Copy out the data below from the line containing "You are a GUI" to the line containing "716x500 pixels.", both lines included, with all images left out.

START Task material

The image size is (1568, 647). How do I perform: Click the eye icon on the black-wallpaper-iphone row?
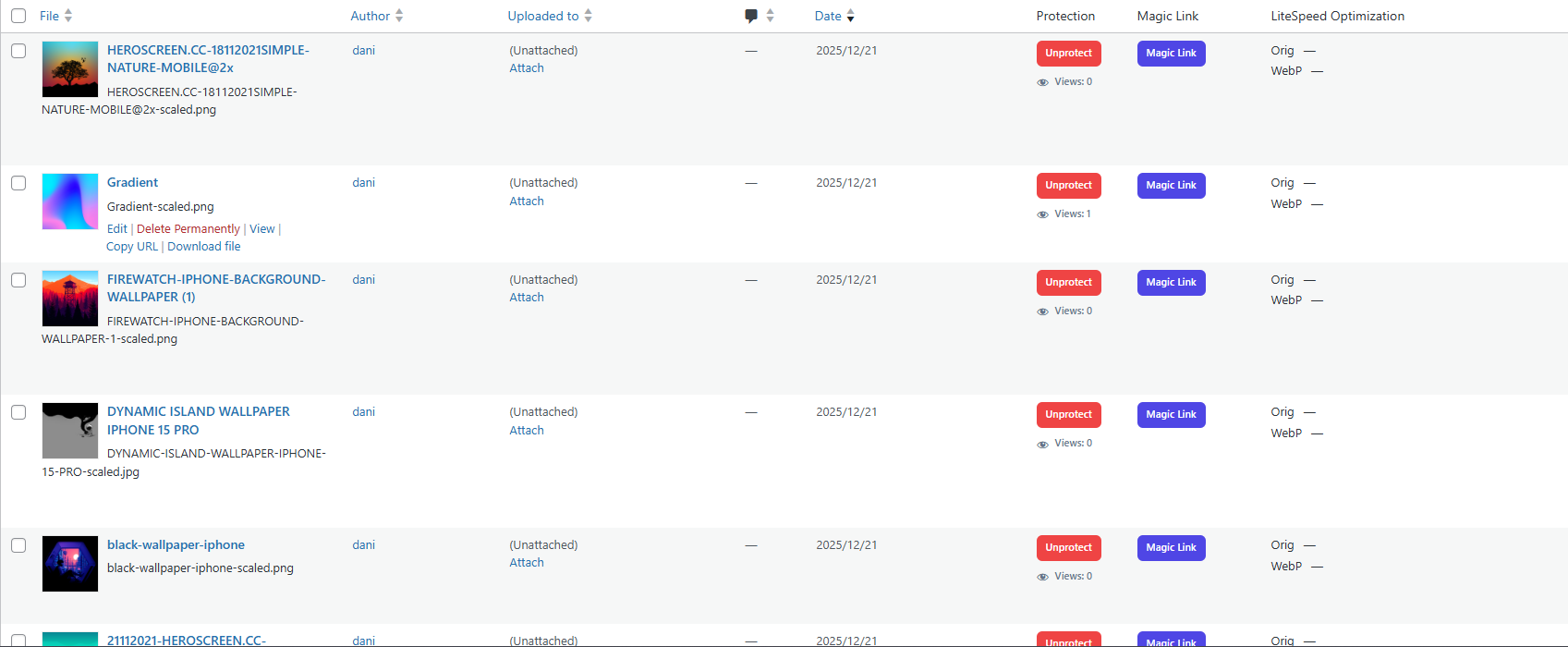[1041, 576]
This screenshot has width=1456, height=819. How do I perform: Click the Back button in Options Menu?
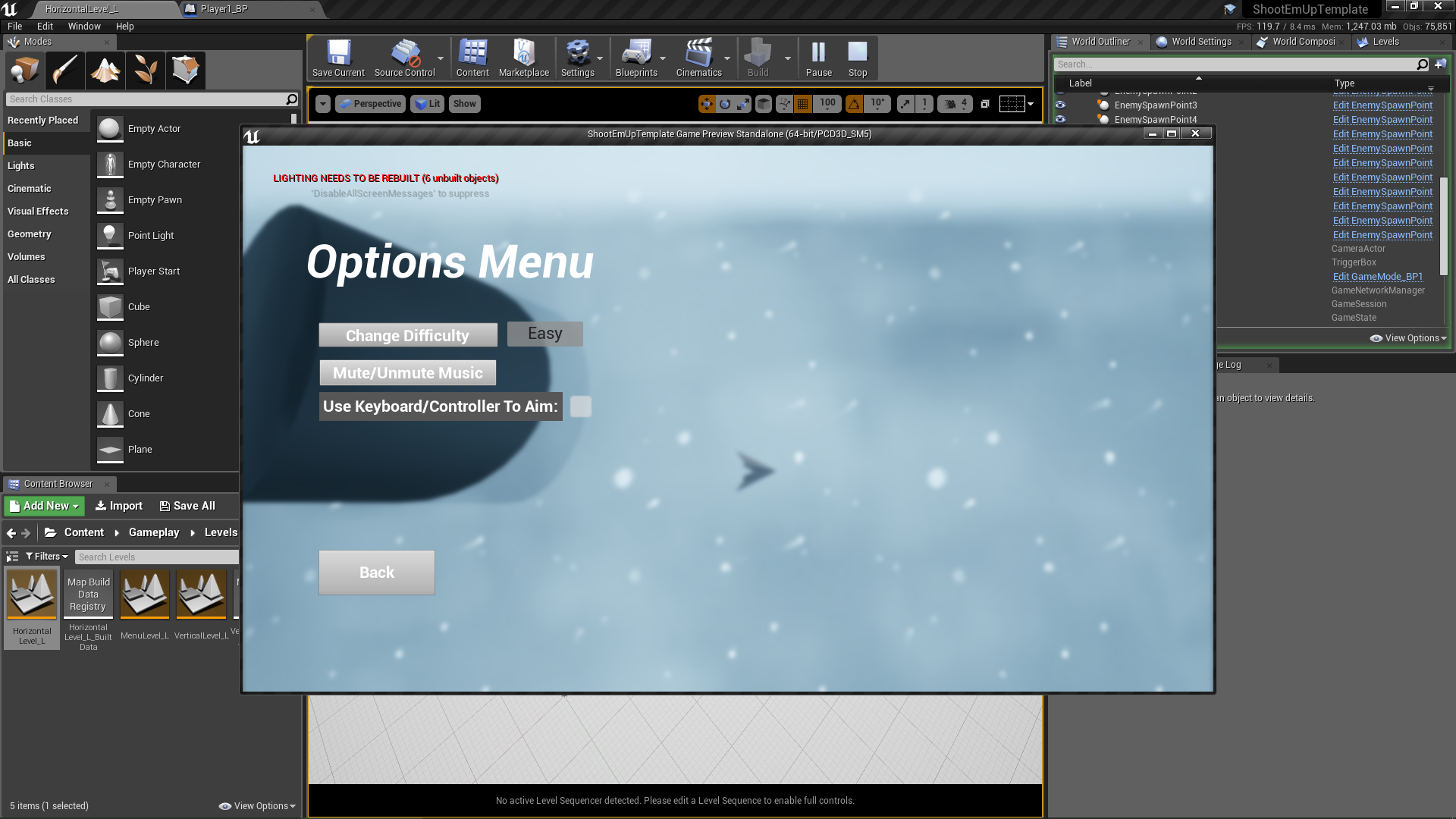pos(377,572)
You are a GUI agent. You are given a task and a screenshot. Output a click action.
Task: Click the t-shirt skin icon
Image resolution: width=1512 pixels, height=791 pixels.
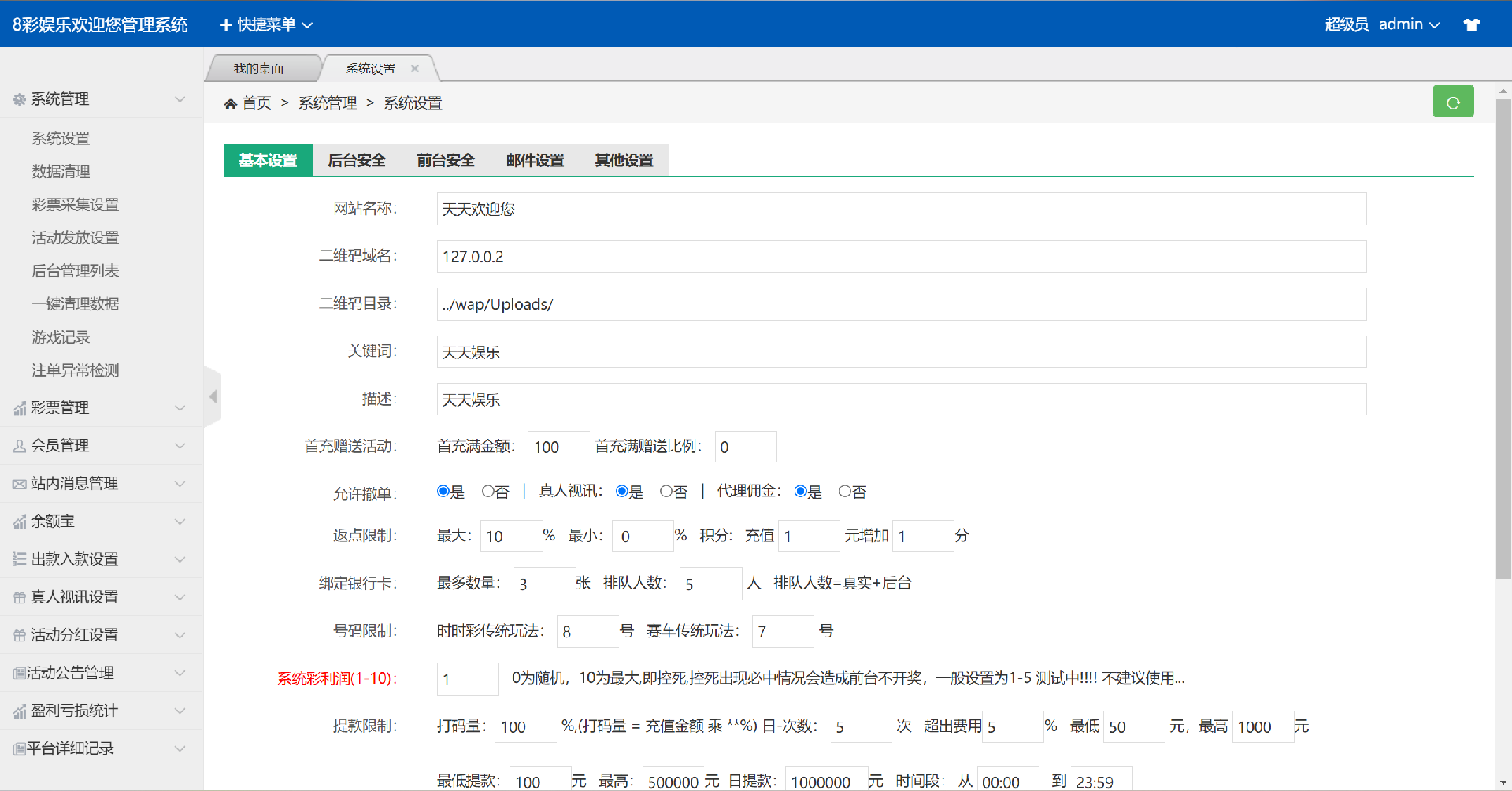click(x=1471, y=24)
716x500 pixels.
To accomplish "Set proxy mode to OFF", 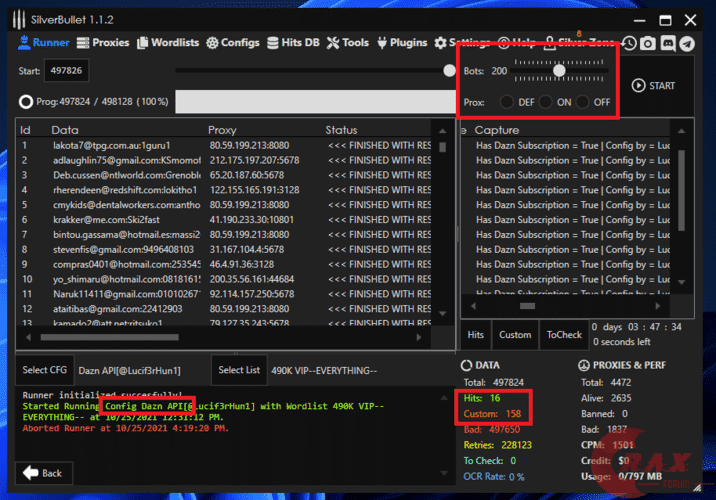I will [x=582, y=102].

END Task material

- _Solution_:
You are a GUI agent. You are given a task and a screenshot. Output a click action.
Task: Click the t-shirt skin icon
Image resolution: width=1512 pixels, height=791 pixels.
click(x=1471, y=24)
716x500 pixels.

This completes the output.